The systematic review did not only look at peer reviewed journals for data. The grey literature, which was mainly comprised of legal education reports from the UK, USA, Canada and Australia, was also sourced and analysed, bringing in another global perspective. Looking at this literature has enabled me to acknowledge what knowledge, skills and attributes legal education and practice regulators wish our students to graduate with and what is expected of legal educators. By comparing this with the peer reviewed literature found I have could analyse what it is that legal regulators want and how we, as legal educators, are responding. Are we meeting the demands laid down in policy? Is it even possible to meet these demands in a swiftly changing legal and economic climate?
By exploring the literature in this way, I could see the connections between what regulators want (grey literature) with how law schools have responded (qualitative, quantitative and conceptual literature). Law schools today use a variety of teaching methods, both experiential and not, to help better prepare our students for practice. However, these innovations seem to not be enough, and reports are continuously calling for law schools to further close the academic and practice divide.
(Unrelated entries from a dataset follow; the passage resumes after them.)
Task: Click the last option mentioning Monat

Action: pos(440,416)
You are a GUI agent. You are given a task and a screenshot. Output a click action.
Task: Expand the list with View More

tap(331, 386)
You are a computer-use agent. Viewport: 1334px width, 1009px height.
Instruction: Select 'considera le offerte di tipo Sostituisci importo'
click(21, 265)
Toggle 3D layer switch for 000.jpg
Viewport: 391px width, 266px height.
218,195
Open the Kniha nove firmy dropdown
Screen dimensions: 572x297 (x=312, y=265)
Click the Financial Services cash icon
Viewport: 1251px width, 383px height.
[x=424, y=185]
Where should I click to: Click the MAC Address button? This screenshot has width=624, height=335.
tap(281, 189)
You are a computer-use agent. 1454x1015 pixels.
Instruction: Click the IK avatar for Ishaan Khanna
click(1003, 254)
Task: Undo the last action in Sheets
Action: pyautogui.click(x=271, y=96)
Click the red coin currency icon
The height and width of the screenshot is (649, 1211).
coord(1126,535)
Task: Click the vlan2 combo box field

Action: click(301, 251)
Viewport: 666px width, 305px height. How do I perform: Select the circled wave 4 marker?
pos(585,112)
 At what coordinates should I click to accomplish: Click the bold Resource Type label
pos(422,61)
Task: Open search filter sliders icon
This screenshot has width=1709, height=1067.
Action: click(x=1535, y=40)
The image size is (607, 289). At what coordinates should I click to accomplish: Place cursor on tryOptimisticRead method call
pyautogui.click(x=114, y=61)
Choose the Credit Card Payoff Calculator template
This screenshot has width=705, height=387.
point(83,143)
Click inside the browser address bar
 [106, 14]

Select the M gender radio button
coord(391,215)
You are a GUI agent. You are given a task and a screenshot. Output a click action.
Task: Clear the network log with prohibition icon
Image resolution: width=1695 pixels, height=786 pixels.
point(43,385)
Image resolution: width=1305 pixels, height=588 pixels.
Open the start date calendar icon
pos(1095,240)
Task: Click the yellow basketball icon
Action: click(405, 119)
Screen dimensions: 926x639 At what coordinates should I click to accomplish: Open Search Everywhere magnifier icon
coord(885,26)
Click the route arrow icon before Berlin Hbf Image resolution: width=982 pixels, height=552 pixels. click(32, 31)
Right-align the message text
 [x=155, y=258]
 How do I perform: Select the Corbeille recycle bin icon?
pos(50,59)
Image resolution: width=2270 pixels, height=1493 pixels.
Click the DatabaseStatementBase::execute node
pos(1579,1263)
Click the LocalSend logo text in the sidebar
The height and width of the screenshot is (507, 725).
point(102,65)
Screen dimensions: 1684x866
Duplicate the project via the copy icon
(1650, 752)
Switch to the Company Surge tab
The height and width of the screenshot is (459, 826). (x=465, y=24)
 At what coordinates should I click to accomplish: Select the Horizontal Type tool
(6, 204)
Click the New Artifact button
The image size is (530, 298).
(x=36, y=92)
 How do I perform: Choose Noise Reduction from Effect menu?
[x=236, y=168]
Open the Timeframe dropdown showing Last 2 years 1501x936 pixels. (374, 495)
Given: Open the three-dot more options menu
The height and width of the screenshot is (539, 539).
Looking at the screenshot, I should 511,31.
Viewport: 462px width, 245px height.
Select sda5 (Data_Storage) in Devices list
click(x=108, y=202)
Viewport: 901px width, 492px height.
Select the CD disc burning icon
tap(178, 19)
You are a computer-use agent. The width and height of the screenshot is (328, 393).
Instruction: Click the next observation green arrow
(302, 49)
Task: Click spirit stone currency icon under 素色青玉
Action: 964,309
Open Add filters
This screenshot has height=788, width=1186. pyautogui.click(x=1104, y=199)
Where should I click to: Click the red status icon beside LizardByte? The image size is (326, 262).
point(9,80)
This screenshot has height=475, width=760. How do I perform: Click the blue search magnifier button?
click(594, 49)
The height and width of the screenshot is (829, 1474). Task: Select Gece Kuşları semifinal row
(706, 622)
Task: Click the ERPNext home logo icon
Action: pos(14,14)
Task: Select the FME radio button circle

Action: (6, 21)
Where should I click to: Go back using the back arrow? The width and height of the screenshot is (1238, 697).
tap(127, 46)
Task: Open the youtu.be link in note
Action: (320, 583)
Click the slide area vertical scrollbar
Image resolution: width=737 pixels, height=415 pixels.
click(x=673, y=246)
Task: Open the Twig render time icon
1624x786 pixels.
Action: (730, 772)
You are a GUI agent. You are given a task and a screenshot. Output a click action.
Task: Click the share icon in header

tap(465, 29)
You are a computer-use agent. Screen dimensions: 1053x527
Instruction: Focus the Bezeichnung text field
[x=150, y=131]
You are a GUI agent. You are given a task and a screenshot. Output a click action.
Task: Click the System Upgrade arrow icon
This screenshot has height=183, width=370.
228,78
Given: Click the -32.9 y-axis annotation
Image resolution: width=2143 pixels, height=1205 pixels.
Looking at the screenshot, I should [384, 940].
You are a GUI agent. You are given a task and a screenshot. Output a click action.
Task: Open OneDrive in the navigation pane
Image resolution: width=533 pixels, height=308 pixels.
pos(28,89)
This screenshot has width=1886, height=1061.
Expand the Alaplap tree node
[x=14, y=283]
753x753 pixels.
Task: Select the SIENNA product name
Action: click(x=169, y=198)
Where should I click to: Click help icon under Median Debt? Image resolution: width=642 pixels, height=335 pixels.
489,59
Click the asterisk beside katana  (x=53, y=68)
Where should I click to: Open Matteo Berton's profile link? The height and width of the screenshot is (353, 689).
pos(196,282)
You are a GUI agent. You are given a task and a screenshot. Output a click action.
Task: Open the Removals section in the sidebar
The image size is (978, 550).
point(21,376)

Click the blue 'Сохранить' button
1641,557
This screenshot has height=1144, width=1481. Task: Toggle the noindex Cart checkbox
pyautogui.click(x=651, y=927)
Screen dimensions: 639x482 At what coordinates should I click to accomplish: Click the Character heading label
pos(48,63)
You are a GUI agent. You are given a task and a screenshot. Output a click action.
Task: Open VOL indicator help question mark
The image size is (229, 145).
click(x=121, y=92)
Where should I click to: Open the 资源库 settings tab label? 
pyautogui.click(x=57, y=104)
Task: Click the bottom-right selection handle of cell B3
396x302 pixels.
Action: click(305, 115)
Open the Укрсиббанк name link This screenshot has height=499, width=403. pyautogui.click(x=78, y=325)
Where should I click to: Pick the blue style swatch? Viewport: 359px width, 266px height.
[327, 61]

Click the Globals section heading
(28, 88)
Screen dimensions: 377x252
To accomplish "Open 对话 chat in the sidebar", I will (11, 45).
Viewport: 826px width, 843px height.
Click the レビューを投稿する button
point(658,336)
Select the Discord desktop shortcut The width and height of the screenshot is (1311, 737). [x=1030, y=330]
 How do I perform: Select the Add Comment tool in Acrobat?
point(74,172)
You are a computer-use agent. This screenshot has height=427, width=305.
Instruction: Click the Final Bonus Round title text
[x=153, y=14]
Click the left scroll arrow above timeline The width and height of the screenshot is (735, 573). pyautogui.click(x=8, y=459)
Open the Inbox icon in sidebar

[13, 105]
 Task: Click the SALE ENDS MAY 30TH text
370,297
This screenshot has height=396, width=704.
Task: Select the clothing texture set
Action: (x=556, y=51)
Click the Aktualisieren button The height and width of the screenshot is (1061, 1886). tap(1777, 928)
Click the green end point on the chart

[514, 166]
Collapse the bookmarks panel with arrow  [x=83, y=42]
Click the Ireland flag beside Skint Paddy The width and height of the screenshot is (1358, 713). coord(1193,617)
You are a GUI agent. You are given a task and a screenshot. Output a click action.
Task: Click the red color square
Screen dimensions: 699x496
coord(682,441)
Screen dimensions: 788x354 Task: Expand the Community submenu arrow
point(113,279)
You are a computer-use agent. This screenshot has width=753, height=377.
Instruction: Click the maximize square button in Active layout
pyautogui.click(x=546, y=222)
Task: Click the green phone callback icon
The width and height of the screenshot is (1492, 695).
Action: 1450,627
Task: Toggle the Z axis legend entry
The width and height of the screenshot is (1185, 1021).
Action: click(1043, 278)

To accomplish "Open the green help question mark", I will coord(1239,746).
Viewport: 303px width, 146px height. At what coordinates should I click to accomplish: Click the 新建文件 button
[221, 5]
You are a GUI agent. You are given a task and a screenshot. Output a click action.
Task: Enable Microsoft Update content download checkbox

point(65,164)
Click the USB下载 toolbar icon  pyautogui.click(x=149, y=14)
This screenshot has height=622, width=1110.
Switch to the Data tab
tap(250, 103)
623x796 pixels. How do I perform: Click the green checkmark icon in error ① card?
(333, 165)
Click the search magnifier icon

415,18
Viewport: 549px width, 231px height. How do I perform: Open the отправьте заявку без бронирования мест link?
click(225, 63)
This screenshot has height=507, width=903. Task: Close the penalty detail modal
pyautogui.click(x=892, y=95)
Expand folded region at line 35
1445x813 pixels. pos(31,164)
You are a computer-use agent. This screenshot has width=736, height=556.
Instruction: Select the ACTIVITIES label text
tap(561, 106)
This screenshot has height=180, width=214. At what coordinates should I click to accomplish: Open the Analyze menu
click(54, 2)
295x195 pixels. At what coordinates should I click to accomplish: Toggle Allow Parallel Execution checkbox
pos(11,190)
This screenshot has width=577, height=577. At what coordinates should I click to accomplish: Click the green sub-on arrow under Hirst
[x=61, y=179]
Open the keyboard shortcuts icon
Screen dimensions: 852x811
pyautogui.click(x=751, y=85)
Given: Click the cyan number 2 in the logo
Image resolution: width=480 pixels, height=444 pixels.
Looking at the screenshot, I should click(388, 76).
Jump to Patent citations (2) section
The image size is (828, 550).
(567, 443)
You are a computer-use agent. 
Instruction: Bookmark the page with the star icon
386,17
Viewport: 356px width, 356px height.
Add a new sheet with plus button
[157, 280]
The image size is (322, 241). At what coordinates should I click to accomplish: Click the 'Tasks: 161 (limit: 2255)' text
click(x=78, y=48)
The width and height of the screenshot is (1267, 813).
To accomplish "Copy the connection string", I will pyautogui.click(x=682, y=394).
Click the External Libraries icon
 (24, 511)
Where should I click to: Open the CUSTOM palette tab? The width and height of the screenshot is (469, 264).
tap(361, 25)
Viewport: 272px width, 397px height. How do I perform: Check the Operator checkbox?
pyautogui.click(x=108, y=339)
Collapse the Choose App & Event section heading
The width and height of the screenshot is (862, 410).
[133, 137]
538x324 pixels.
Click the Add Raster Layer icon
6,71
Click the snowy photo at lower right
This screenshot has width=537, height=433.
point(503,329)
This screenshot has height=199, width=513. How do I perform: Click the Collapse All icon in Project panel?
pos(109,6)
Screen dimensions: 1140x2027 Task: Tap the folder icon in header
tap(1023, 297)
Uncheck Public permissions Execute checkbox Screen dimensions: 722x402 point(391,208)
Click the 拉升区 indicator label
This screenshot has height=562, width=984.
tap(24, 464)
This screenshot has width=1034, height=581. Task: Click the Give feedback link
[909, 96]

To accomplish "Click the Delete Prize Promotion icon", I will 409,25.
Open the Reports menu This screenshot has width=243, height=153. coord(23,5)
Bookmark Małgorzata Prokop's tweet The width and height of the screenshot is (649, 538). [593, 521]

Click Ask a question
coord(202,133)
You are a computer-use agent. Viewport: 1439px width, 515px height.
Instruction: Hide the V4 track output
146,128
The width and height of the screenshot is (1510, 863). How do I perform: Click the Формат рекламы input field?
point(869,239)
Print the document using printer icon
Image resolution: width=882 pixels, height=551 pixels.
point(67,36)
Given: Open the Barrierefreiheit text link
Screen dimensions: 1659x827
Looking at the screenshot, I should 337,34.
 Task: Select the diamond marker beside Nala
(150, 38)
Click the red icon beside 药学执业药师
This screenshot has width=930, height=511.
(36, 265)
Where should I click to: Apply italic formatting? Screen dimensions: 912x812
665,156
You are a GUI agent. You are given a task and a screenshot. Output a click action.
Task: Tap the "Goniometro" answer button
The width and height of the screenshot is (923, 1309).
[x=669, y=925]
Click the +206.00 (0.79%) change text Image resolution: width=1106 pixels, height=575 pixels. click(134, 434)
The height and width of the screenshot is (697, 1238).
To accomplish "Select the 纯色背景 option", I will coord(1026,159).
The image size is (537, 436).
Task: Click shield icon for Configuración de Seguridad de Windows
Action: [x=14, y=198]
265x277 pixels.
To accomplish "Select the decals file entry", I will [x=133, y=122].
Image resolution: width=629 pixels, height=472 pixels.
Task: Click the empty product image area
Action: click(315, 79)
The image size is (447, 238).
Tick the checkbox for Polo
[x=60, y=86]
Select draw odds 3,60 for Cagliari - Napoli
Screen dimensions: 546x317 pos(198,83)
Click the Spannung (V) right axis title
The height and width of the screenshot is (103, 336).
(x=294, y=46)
By tracking how law schools have responded to the demands of a changing legal world, I explore whether regulators and those with a vested interest in legal education are simply asking too much.
The epistemological framework which guided this research was mixed. When I was searching the literature I was very much using a positivist approach, following a strict methodology and deducing the results, moving from the general to specific reasoning. However, when I was synthesising and analysing the data I changed to a more interpretivist framework, exploring the literature, becoming more inductive, and moving from the specific to more general and broader theories.